Simulate the model and use the scope to inspect the results. The ultrasonic sensor block calculates range measurements based on the distance between the sensor and the closest point on the detected object. Once the model completes the simulation, the simOut variable is written to workspace and holds a structure with a collection of output variables.

if ~ispc
    error("Unreal Engine simulation is supported only on Microsoft" + char(174) + " Windows" + char(174) + ".");
end

% Run the simulation
simOut = sim(modelName);

The hasObject output is a boolean value indicating if an object has been detected by the ultasonic sensor. The hasRange output is also a boolean value indicating if the closest distance from the detected object to the ultrasonic sensor is larger than the minimum-distance range of the sensor. In this example, the closest distance from the detected vehicles is always above the minimum-distance (0.03 m) as shown in the range output. These range values will be used to build a 2-D occupancy grid map in the next section.

Build a 2-D Occupancy Grid Map

occupancyMap (Navigation Toolbox) offer a simple yet robust way of representing an environment for robotic applications by mapping the continuous world-space to a discrete data structure. Individual grid cells can contain probabilistic information, where 0 indicates free-space, and 1 indicates occupied space. You can collect this information over time using ultrasonic sensor measurements and efficiently store it in the map. Each ultrasonic detection is converted to a vector of 2-D rays based on the distance measurement and the horizontal field of view. Since a single ultrasonic sensor can only measure the distance but not the orientation from the sensor to the closest objects, all the rays will have the same range.
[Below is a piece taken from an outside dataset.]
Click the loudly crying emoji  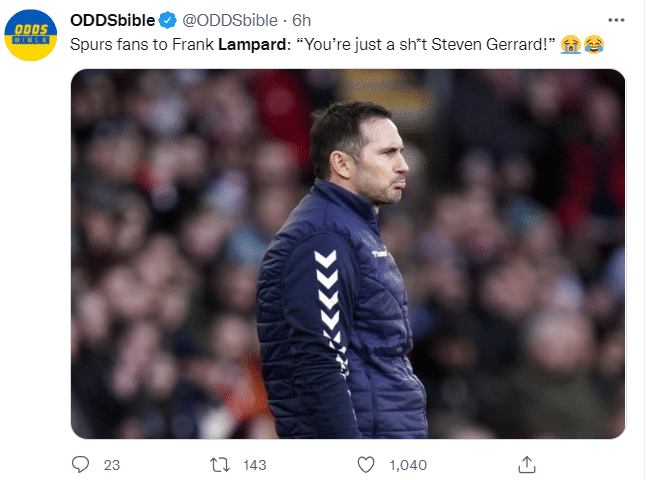(572, 43)
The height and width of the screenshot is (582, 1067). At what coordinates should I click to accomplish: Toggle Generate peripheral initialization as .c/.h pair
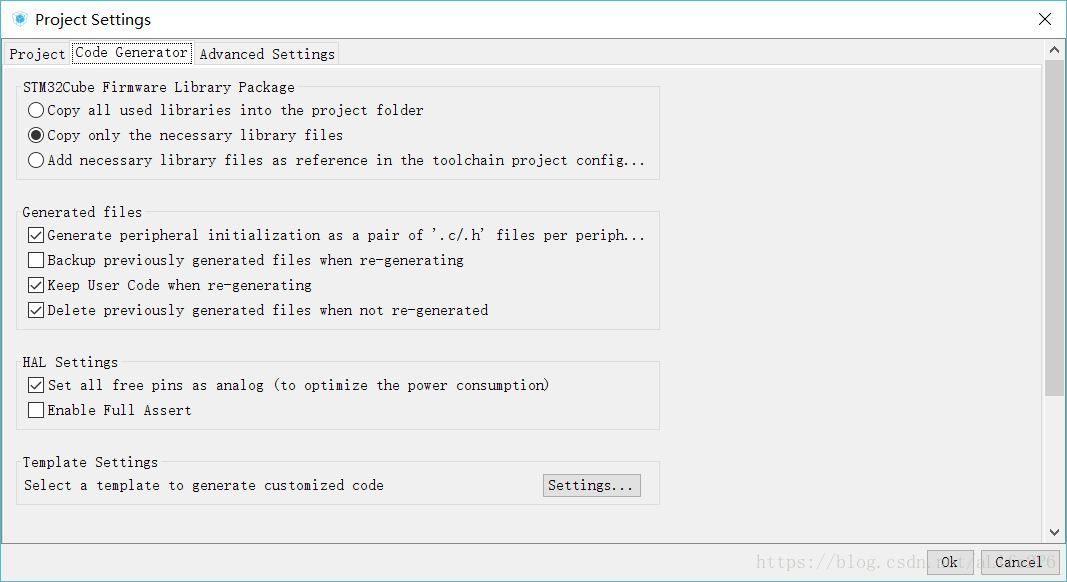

% Create an empty occupancy grid map
mapWidth   = 60;  
mapLength  = max(refPosesY(:,2))-min(refPosesY(:,2))+10; % in meters
resolution = 10; % 10 cells per meter
map        = occupancyMap(mapWidth,mapLength,resolution);

% Set the bottom-left corner of the map relative to the world frame
map.GridLocationInWorld = [min(refPosesX(1,2))-mapWidth/2, min(refPosesY(1,2))-mapLength/2];

% Add detections to the map 
for i = 1:numel(simOut.range)
    
    % Convert each detection to a vector of 2-D rays
    rayAngles = deg2rad(linspace(-horizontalFOV/2,horizontalFOV/2,100));

    % If an objected is detected, use the range output to build the map
    if simOut.hasObject(i)
        rayRanges = simOut.range(i) * ones(numel(rayAngles),1);  
    else % No object is detected within the maximum detection range
        rayRanges = maxRange * ones(numel(rayAngles),1);
    end
    
    % Get ego vehicle pose
    vehiclePose = [simOut.location(i,1:2),simOut.orientation(i,3)];

    % Relative pose between the sensor and the ego vehicle
    relPose = [rightMirrorLoc(1)*cos(vehiclePose(3))+rightMirrorLoc(2)*sin(vehiclePose(3)),...
        rightMirrorLoc(1)*sin(vehiclePose(3))-rightMirrorLoc(2)*cos(vehiclePose(3)),...
        -pi/2];
    
    sensorPose = vehiclePose + relPose;
    insertRay(map,sensorPose,rayRanges,rayAngles,maxRange);
end

% Display the map
mapImage = show(map);

The white area in the map represents the obstacle-free space. The black area represents the detected vehicles. The rest of the map in gray colorare the areas that have not been explored by the sensor yet. You can use this map for more advanced workflows, such as collision detection and path planning in more advanced applications such as parallel parking.